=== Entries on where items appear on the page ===

+++++

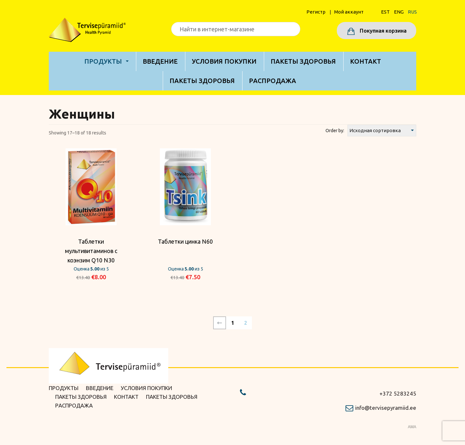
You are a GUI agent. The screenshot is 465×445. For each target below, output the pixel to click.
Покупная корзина (382, 30)
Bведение (160, 61)
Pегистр (316, 12)
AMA (412, 427)
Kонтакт (365, 61)
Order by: (335, 130)
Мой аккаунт (349, 12)
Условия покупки (224, 61)
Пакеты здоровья (303, 61)
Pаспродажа (272, 80)
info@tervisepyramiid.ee (385, 408)
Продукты (103, 61)
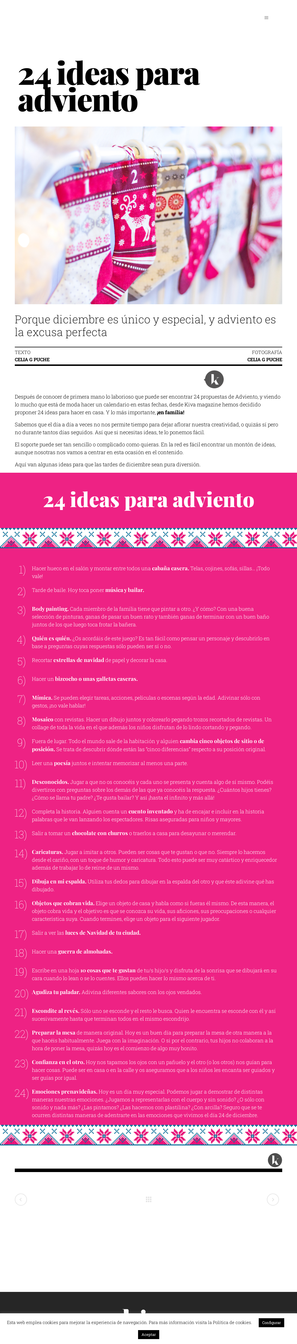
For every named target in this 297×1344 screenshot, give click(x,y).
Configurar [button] (271, 1322)
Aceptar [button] (149, 1334)
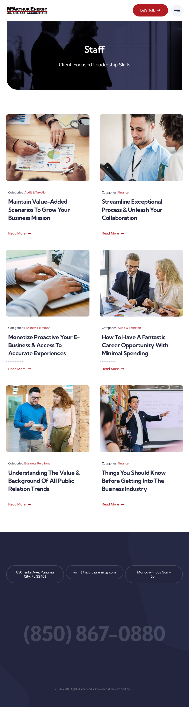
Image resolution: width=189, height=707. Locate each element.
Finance (123, 192)
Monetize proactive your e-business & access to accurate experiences (44, 345)
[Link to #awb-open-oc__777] (177, 10)
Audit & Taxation (36, 192)
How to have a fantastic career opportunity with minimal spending (135, 345)
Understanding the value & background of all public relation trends (44, 480)
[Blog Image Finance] (141, 387)
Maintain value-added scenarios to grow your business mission (39, 209)
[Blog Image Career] (141, 251)
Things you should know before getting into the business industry (134, 480)
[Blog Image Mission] (47, 116)
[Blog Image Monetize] (47, 251)
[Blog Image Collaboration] (141, 116)
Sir (132, 689)
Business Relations (37, 328)
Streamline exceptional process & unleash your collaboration (132, 209)
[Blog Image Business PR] (47, 387)
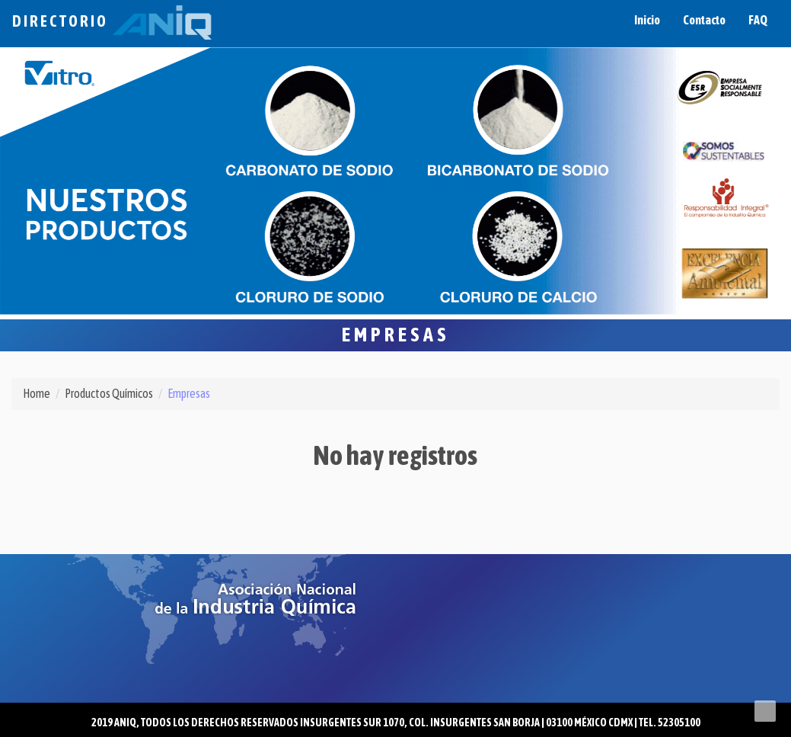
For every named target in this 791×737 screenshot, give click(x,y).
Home (36, 393)
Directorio (112, 21)
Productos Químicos (109, 393)
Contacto (704, 20)
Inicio (647, 20)
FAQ (757, 20)
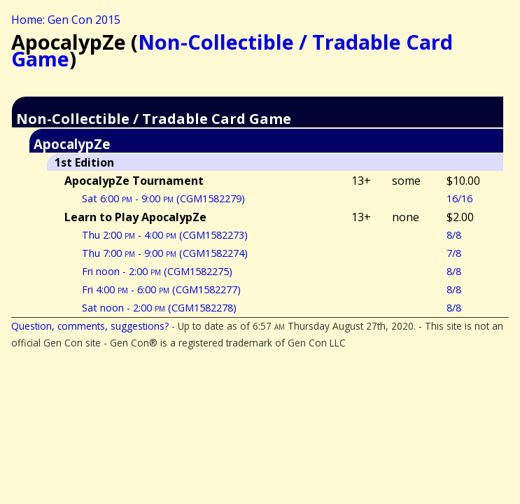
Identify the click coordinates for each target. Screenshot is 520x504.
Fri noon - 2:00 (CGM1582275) (157, 271)
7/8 (454, 253)
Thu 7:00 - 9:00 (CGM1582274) (165, 253)
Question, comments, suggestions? (90, 325)
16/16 (459, 198)
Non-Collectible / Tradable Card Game (232, 50)
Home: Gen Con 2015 (65, 19)
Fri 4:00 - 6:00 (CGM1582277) (161, 289)
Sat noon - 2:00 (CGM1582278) (159, 307)
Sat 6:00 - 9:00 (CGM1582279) (163, 198)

+++++

=== Task goal ===
Rewrite all the items above, renaming every "Blog Image" to "Article Image" and changing nothing else. Leave the pictures out.

=== Result ===
You are a GUI agent. The screenshot is 465×445. For each target below, output the pixel to click.
Покупная корзина (382, 30)
Bведение (160, 61)
Pегистр (316, 12)
AMA (412, 427)
Kонтакт (365, 61)
Order by: (335, 130)
Мой аккаунт (349, 12)
Условия покупки (224, 61)
Пакеты здоровья (303, 61)
Pаспродажа (272, 80)
info@tervisepyramiid.ee (385, 408)
Продукты (103, 61)
For every named target in this 297×1344 screenshot, give click(x,y).
Configurar [button] (271, 1322)
Aceptar [button] (149, 1334)
Image resolution: width=189, height=707. Locate each element.
Finance (123, 192)
Monetize proactive your e-business & access to accurate experiences (44, 345)
[Link to #awb-open-oc__777] (177, 10)
Audit & Taxation (36, 192)
How to have a fantastic career opportunity with minimal spending (135, 345)
Understanding the value & background of all public relation trends (44, 480)
[Article Image Finance] (141, 387)
Maintain value-added scenarios to grow your business mission (39, 209)
[Article Image Career] (141, 251)
Things you should know before getting into the business industry (134, 480)
[Article Image Mission] (47, 116)
[Article Image Monetize] (47, 251)
[Article Image Collaboration] (141, 116)
Sir (132, 689)
Business Relations (37, 328)
Streamline exceptional process & unleash your collaboration (132, 209)
[Article Image Business PR] (47, 387)
For every named target in this 791×737 screenshot, give click(x,y).
Home (36, 393)
Directorio (112, 21)
Productos Químicos (109, 393)
Contacto (704, 20)
Inicio (647, 20)
FAQ (757, 20)
Identify the click coordinates for each target. Screenshot is 520x504.
Fri noon - 2:00 (CGM1582275) (157, 271)
7/8 (454, 253)
Thu 7:00 - 9:00 (CGM1582274) (165, 253)
Question, comments, suggestions? (90, 325)
16/16 (459, 198)
Non-Collectible / Tradable Card Game (232, 50)
Home: Gen Con 2015 (65, 19)
Fri 4:00 - 6:00 (CGM1582277) (161, 289)
Sat noon - 2:00 (CGM1582278) (159, 307)
Sat 6:00 - 9:00 (CGM1582279) (163, 198)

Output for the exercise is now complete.